2. The system of claim 1, wherein the participation module processes the effort data to determine a participation rate, which is a number of assets providing the effort data divided by a total number of assets.
3. The system of claim 2, wherein if the participation rate is less than 100 percent, the participation module identifies those assets which do not provide effort data.
4. The system of claim 1, wherein the participation module processes the effort data to determine a number of task records for each asset over a period of time.
5. The system of claim 4, wherein the participation module identifies if the number of task records is less than a first predetermined value or greater than a second predetermined value.
6. The system of claim 1, wherein the participation module processes the effort data to determine a number of hours worked by each asset over a period of time.
7. The system of claim 6, wherein the participation module identifies if the number of hours worked is less than a first predetermined value or greater than a second predetermined value.
8. The system of claim 1, wherein the volume module determines that the workload volume is not equal to the effort data volume.
9. The system of claim 1, wherein the records module determines if a record duration is less than a first predetermined time or greater than a second predetermined time.

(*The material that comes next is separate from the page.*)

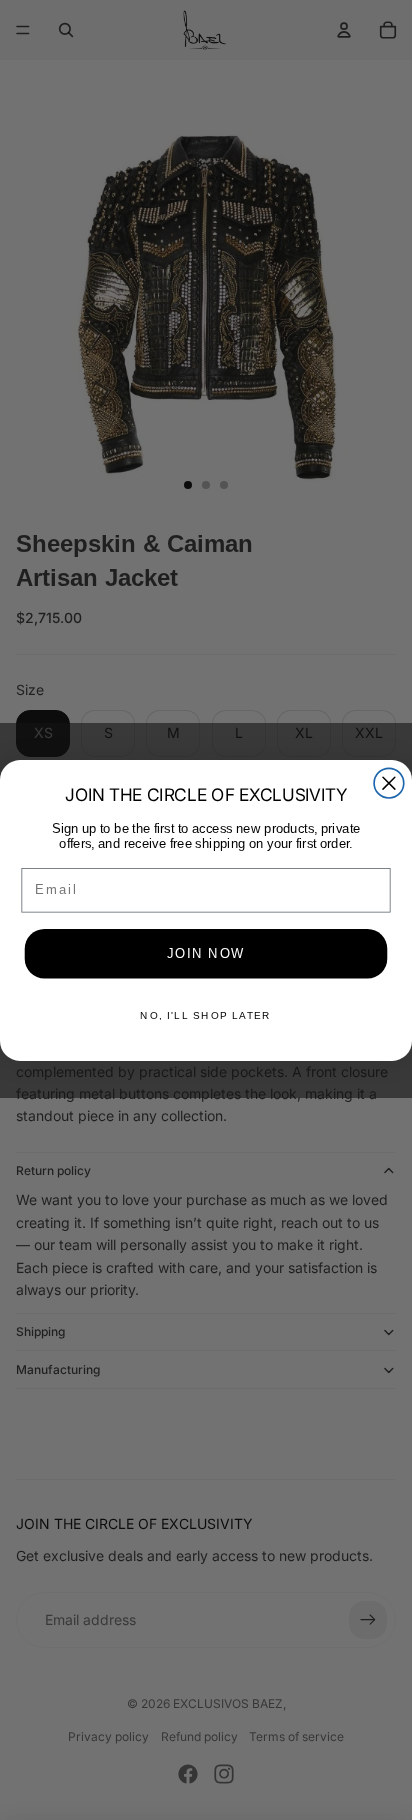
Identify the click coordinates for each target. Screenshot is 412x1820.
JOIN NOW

10. An article of manufacture comprising a computer readable storage medium comprising program code tangibly embodied thereon, which when executed by a computer, performs method steps for ensuring timing study quality, the method steps comprising:
determining a level of participation by assets in the timing study;
comparing effort data volume with workload data volume; and
analyzing effort data for a duration for each record.
11. An apparatus for ensuring timing study quality, comprising:
a memory; and
a processor coupled to the memory and configured to execute code stored in the memory for:
determining a level of participation by assets in the timing study;
comparing effort data volume with workload data volume; and
analyzing effort data for a duration for each record.